Dla pełnomocnika procesowego większe znaczenie – aniżeli orzecznictwo Sądu Najwyższego – ma zwykle „praktyka orzecznicza” sądu okręgowego czy sądu apelacyjnego 🙂 – a to z tego względu, że większość spraw znajduje finał właśnie na tym etapie.
Chociażby dlatego pojawienie się na konferencji szkoleniowej w Kazimierzu Dolnym obejmującej min. ostatnią nowelizację postępowania cywilnego – uznałem za wskazane a nawet konieczne (nie bez znaczenia było i miejsce konferencji – szczególnie urokliwe poza sezonem 🙂 ). Wykłady prowadzili bowiem sędziowie lubelskiego sądu okręgowego i apelacyjnego.
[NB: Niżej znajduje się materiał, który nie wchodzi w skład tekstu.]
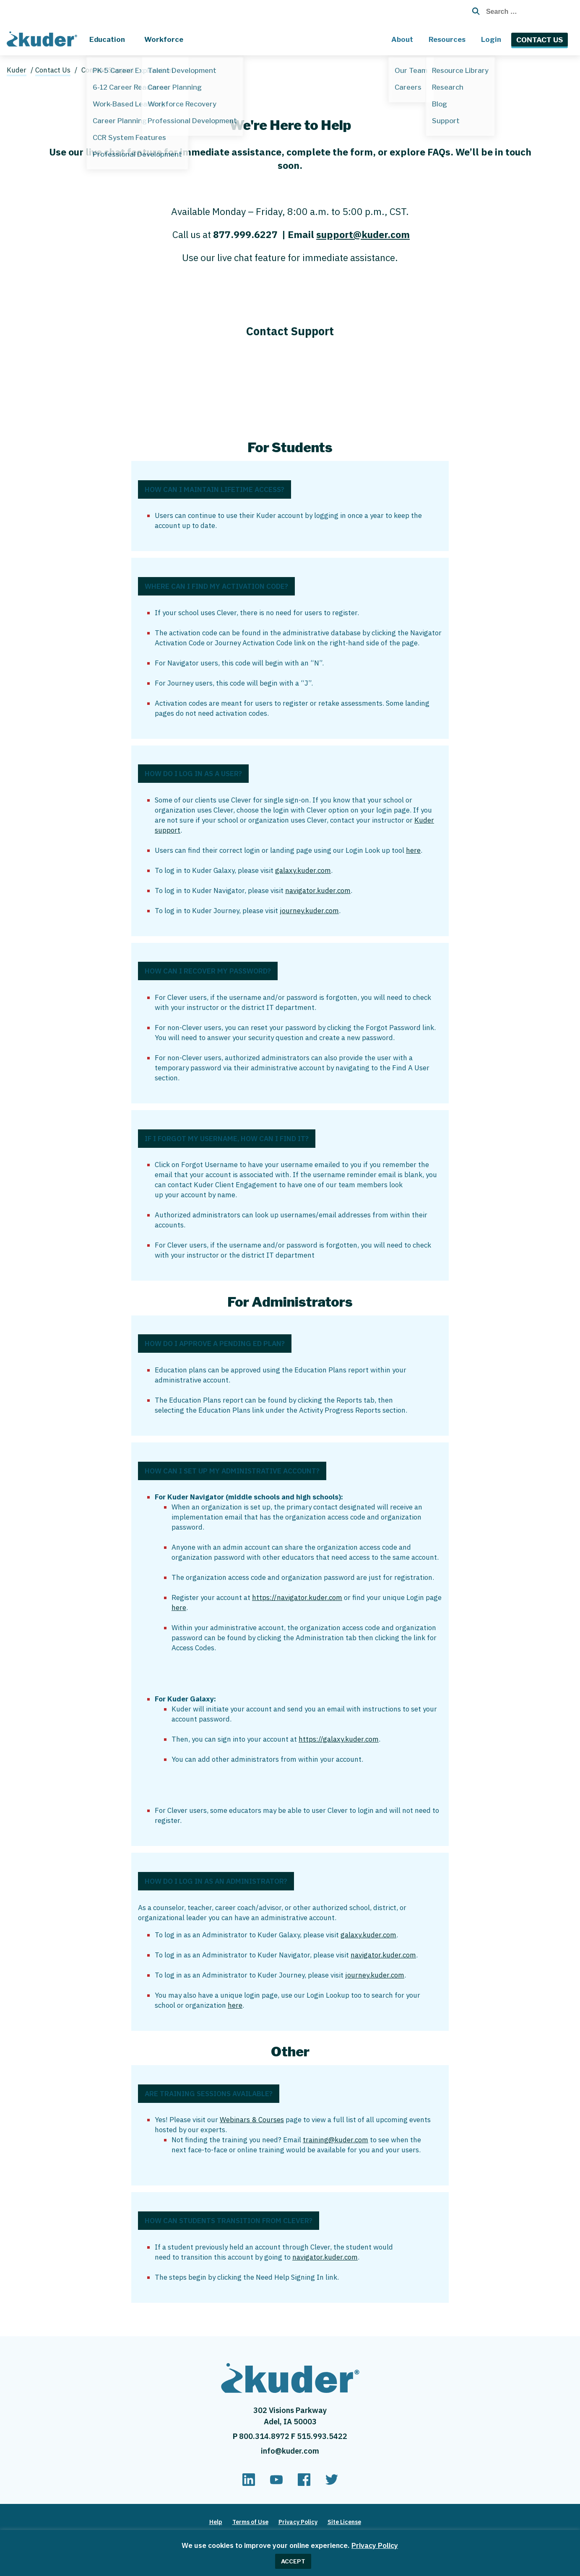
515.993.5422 (322, 2436)
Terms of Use (250, 2522)
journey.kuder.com (309, 910)
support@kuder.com (363, 234)
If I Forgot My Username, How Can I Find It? (227, 1138)
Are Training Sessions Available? (209, 2093)
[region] (290, 2553)
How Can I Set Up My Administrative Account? (232, 1471)
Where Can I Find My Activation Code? (216, 586)
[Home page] (44, 37)
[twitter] (331, 2483)
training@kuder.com (335, 2139)
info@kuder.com (290, 2451)
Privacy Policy (374, 2545)
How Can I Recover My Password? (208, 971)
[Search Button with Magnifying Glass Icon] (473, 11)
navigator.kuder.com (318, 890)
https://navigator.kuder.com (297, 1597)
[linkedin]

Wykład „Zmiany w kodeksie postępowania cywilnego i ich wpływ na praktykę” prowadziła sędzia Sądu Apelacyjnego w Lublinie Danuta Mietlicka. Nie ukrywam, że dla pełnomocnika procesowego spojrzenie sędziego, który widzi sprawę nieco z innej perspektywy – jest szczególnie cenne.
Nie sposób oczywiście podczas kilkugodzinnego wykładu omówić wszystkie zmiany – których nawet jeśli chodzi o ostatnia nowelizację – była cała masa. Oprócz zmian w egzekucji, które i ja staram się od jakiegoś czasu omawiać, ciekawiło mnie szczególnie sędziowskie spojrzenie na nowości wprowadzone do kodeksu postępowania cywilnego ostatnią obowiązującą od 8 września 2016 nowelizacją tj: ustawowa definicja dokumentu oraz forma dokumentowa czynności prawnych (postaram się pamiętać o rozwinięciu tego tematu w kolejnych wpisach).
Podczas konferencji dowiedziałem się, że coraz głośniej „mówi się” o przywróceniu postępowania gospodarczego – z czego jako pełnomocnik przedsiębiorców byłbym bardzo zadowolony (moim zdaniem dynamika obrotu gospodarczego powinna mieć odzwierciedlenie w procesie).
Usłyszałem także kilka miłych słów na temat bloga, który choć w zamierzeniu skierowany do przedsiębiorców nie posiadających obsługi prawnej czy osób nie posiadających prawniczego wykształcenia – czytany jest ponoć chętnie przez innych pełnomocników :).
P.S. Jeśli nie byłeś jeszcze w Kazimierzu Dolnym odwiedź go właśnie teraz: po sezonie wakacyjnym, gdy wolne od zgiełku i tłoku miasteczko odzyskuje swój naturalny urok. Uwierz mi: jesienią, zwłaszcza przy słonecznej pogodzie – jest tu naprawdę pięknie 🙂
{ 2 komentarze… przeczytaj je poniżej albo dodaj swój }
Ciekaw jestem Pana reflekcji na temat formy dokumentowej. Wydaje mi się że zmiany rewolucji nie wprowadzają, ale na pewne aspekty, szczególnie przy konstruowaniu umów warto zwrócić uwagę.
Panie Kamilu – także rozmyślam nad ww. kwestią w kontekście konstruowania umów mając w perspektywie proces sądowy 🙂 pozdrawiam.